## EXERCISE GOAL
Starting with the line that has "Where should I" in the records below and ending with the line that has "Given: Click the", output those lines exactly and nothing more; omit the pictures.

◇ ◇ ◇

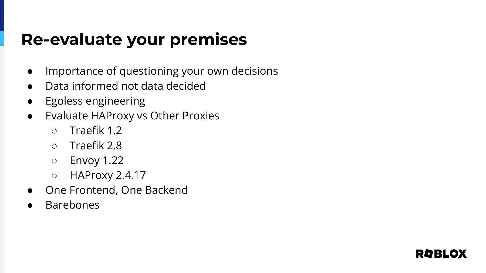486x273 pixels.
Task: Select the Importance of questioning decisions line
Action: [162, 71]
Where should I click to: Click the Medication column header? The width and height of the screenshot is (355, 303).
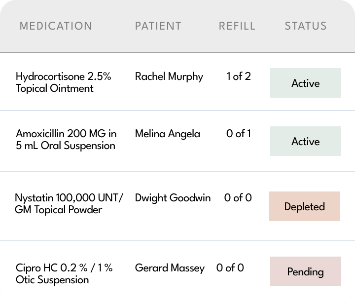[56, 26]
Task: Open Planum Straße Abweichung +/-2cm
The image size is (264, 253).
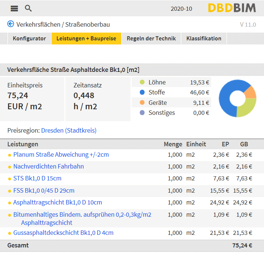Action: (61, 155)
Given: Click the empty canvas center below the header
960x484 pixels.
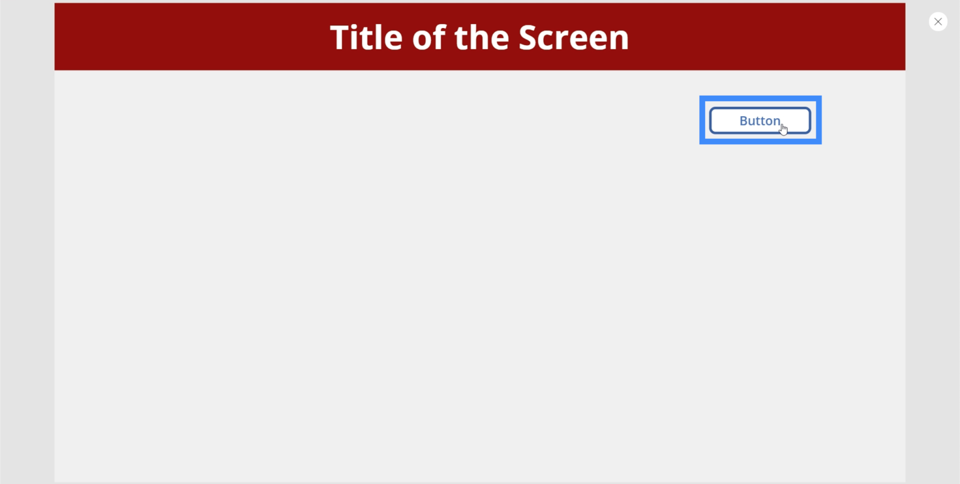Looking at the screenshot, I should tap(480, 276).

◇ ◇ ◇

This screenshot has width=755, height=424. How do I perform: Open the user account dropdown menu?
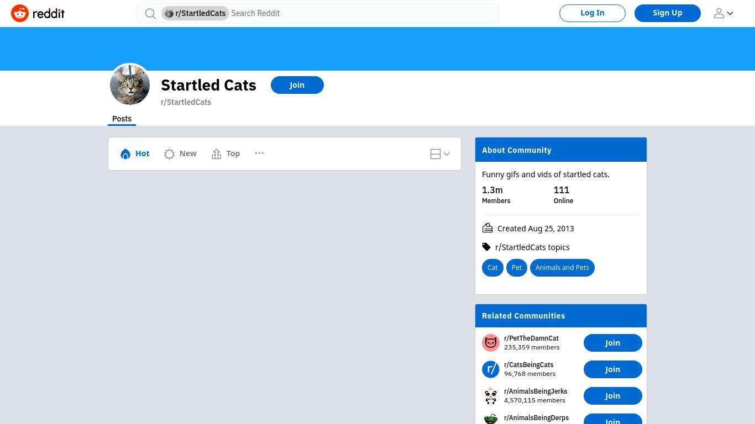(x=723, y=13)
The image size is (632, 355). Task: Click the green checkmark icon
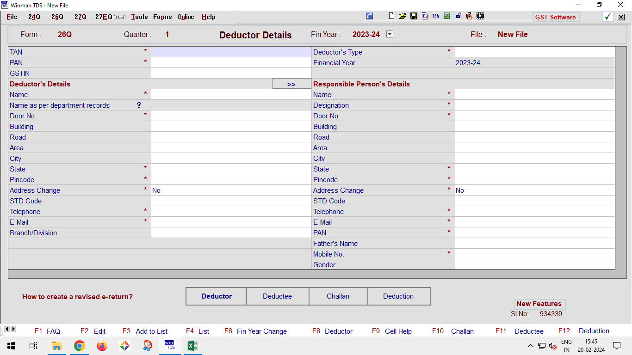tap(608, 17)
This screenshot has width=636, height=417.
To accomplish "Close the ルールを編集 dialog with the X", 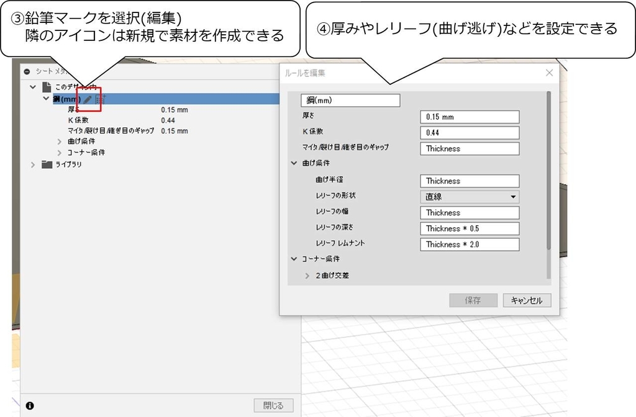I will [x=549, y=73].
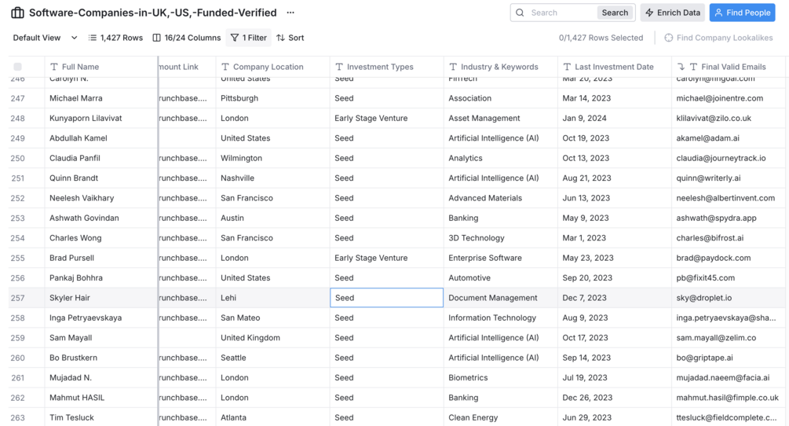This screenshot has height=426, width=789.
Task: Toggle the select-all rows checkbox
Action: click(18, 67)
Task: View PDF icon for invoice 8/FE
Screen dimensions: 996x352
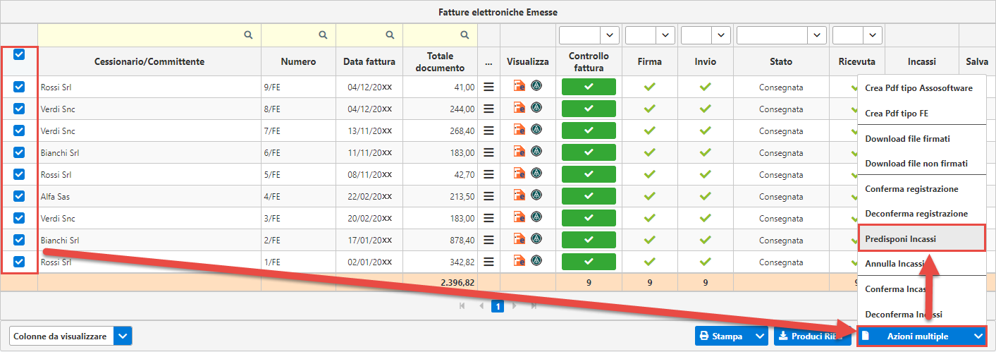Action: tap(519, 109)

◇ ◇ ◇

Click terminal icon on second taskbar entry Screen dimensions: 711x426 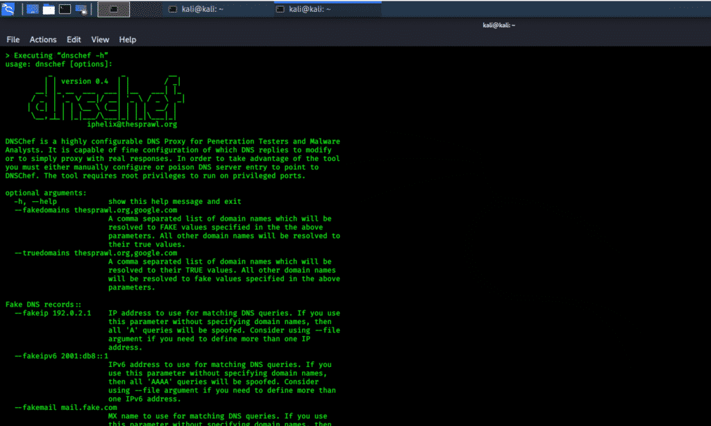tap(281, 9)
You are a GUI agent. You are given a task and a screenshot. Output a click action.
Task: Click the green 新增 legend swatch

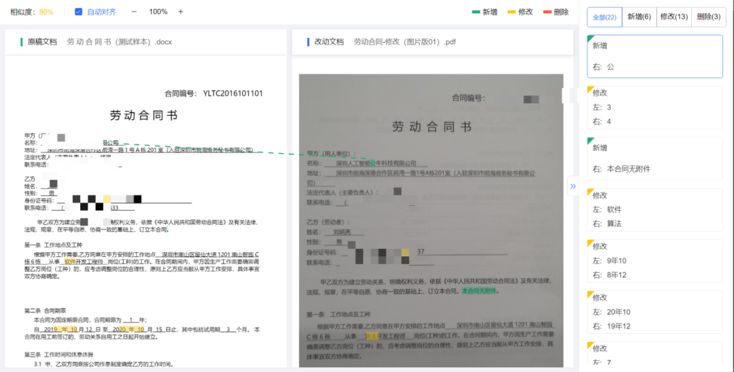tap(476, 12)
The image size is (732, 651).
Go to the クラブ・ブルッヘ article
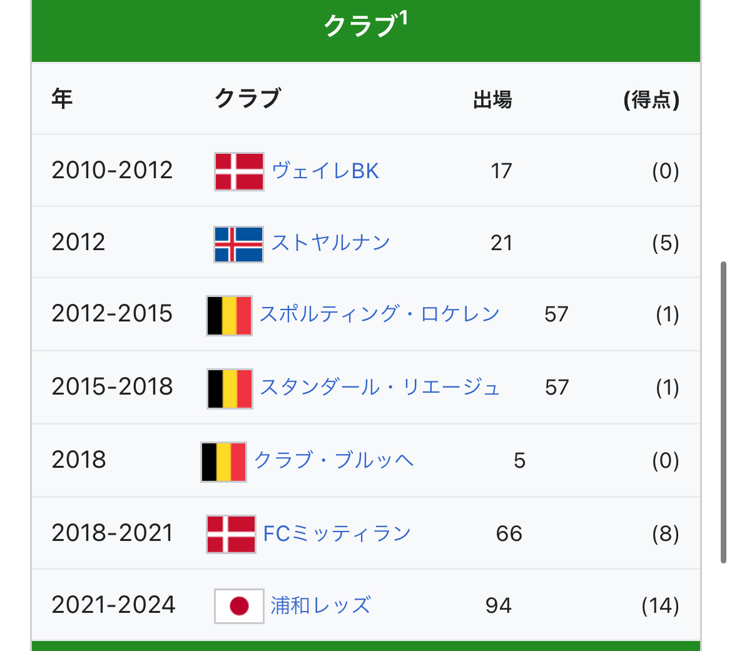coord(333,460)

◇ ◇ ◇

## SOLVED PROBLEM
Where should I click to: Click the Medication column header? The width and height of the screenshot is (355, 303).
[56, 26]
Task: Open Planum Straße Abweichung +/-2cm
The image size is (264, 253).
Action: (61, 155)
Given: Click the empty canvas center below the header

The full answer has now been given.